- _WHAT IS REQUIRED_
Please copy each line from the entries below that contains the word "dimensions". Case counts.

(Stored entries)

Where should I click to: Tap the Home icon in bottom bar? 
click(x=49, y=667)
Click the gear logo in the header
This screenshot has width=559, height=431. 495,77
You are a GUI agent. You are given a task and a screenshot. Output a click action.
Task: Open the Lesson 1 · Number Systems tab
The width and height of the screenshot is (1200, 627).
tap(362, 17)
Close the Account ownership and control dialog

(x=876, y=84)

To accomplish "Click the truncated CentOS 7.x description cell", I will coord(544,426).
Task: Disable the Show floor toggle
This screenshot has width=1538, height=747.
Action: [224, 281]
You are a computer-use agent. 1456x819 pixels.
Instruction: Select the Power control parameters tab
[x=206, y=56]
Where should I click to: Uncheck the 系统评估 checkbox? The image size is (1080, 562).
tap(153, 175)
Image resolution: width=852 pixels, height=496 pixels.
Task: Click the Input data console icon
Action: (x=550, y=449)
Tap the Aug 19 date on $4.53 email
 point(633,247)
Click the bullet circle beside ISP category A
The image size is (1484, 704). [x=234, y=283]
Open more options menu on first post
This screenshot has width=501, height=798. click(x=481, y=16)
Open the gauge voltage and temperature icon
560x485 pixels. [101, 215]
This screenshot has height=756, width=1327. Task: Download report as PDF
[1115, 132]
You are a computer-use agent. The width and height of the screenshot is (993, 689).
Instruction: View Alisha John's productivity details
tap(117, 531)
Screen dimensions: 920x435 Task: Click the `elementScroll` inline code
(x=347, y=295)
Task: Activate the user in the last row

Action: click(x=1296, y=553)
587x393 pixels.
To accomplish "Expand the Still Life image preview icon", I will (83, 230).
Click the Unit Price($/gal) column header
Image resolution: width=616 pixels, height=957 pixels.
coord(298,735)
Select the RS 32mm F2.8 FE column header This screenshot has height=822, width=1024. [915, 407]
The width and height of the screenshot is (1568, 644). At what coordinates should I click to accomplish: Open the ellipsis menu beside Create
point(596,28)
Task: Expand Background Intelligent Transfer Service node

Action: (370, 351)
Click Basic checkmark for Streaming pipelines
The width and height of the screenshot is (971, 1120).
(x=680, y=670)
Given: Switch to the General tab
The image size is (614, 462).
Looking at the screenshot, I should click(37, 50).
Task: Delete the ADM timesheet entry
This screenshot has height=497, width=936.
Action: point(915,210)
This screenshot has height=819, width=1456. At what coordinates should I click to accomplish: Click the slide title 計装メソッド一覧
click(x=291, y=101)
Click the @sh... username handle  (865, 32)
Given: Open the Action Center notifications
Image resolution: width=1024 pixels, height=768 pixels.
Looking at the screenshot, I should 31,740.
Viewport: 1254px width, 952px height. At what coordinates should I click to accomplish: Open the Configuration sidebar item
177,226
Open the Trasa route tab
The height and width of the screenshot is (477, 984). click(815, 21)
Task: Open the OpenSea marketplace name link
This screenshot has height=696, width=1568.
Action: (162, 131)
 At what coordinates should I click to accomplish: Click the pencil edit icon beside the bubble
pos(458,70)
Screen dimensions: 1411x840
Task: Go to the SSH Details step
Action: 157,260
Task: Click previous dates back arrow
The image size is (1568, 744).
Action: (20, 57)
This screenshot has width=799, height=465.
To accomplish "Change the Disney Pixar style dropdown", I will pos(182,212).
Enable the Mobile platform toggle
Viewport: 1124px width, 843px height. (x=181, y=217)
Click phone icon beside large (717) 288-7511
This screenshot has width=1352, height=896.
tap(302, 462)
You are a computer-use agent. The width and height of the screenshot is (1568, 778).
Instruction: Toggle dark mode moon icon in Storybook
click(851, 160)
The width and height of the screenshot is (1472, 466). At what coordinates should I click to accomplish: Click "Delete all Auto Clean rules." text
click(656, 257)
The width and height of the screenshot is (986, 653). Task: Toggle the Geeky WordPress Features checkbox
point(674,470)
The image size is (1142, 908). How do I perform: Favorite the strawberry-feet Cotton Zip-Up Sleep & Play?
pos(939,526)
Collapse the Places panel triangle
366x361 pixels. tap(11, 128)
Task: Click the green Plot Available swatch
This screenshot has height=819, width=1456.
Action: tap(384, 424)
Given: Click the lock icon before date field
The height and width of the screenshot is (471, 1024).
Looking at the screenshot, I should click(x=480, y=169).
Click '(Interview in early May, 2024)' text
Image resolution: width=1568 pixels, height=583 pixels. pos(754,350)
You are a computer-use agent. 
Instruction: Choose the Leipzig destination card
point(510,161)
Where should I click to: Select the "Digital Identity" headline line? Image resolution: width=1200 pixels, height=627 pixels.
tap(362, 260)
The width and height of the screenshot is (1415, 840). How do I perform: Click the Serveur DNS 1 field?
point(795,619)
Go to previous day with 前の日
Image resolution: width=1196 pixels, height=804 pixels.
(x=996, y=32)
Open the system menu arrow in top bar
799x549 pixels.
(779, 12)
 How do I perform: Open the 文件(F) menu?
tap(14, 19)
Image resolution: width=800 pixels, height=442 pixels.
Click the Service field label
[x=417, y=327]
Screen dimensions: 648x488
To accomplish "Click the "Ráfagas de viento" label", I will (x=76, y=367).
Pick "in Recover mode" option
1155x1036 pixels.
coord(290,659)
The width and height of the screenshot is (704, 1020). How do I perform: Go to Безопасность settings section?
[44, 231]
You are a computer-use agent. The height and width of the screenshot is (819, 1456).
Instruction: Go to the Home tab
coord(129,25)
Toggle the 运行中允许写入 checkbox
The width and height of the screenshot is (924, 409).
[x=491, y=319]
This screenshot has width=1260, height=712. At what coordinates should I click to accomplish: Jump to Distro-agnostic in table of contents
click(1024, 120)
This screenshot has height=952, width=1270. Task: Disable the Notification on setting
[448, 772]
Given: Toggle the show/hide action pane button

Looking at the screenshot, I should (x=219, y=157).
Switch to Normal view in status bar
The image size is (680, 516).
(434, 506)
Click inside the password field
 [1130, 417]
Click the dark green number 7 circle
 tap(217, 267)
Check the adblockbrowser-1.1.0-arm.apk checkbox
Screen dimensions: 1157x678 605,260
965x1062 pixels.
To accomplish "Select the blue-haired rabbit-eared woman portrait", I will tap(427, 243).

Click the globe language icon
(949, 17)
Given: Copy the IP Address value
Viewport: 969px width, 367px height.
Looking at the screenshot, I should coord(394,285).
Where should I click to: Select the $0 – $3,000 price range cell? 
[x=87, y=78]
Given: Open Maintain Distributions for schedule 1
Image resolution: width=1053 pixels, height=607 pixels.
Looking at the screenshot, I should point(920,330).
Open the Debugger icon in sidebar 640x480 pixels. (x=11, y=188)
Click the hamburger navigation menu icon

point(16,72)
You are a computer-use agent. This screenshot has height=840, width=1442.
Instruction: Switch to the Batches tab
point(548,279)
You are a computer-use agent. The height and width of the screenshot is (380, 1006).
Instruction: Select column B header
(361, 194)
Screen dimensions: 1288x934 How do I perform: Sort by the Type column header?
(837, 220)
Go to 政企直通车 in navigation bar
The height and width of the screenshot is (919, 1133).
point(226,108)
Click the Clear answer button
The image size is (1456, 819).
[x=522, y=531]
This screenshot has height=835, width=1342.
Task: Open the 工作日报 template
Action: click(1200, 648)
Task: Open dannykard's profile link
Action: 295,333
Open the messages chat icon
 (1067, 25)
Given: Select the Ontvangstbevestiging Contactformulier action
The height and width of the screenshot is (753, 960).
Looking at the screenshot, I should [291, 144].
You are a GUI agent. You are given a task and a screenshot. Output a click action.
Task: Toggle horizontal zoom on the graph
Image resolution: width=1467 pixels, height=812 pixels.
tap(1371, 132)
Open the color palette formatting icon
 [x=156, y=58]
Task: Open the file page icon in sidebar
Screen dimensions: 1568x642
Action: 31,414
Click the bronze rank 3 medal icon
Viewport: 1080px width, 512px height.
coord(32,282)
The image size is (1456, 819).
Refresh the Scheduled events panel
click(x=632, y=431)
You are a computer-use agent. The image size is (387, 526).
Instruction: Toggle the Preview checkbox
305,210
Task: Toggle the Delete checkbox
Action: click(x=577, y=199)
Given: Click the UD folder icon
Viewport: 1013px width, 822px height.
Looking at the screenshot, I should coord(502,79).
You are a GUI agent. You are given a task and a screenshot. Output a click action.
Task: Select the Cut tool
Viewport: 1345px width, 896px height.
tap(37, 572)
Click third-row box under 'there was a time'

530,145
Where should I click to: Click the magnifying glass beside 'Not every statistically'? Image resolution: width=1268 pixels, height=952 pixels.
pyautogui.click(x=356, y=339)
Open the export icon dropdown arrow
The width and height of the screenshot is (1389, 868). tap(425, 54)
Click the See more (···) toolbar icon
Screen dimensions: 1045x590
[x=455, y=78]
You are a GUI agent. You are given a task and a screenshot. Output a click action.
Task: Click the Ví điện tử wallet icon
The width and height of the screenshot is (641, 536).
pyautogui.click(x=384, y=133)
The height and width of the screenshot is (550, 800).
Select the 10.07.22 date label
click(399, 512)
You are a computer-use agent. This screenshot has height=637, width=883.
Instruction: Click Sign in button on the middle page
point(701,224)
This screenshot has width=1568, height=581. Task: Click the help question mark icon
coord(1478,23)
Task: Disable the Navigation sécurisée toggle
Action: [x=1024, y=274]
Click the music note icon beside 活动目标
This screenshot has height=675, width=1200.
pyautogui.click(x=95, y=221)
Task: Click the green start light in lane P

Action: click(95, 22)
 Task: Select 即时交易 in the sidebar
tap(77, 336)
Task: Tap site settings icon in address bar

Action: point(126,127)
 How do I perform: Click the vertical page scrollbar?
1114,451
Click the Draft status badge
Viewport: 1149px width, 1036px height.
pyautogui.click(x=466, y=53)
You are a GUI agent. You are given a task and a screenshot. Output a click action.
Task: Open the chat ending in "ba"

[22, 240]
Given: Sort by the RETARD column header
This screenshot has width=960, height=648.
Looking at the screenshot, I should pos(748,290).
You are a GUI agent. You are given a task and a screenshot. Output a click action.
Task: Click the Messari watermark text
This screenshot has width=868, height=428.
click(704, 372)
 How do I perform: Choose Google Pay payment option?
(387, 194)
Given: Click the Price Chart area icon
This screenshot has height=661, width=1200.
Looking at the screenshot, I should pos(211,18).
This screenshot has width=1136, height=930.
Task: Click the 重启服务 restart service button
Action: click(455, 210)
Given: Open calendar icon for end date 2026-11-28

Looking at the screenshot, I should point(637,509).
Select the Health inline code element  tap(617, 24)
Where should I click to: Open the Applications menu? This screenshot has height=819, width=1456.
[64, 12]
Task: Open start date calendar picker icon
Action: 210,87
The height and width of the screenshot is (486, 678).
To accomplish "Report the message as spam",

- _THE SOLUTION_
Screen dimensions: 920x435 Task: Click the `elementScroll` inline code
Screen dimensions: 1411x840
Screen dimensions: 648x488
Screen dimensions: 1157x678 605,260
Screen dimensions: 1288x934 How do I perform: Sort by the Type column header?
Screen dimensions: 1568x642
Screen dimensions: 1045x590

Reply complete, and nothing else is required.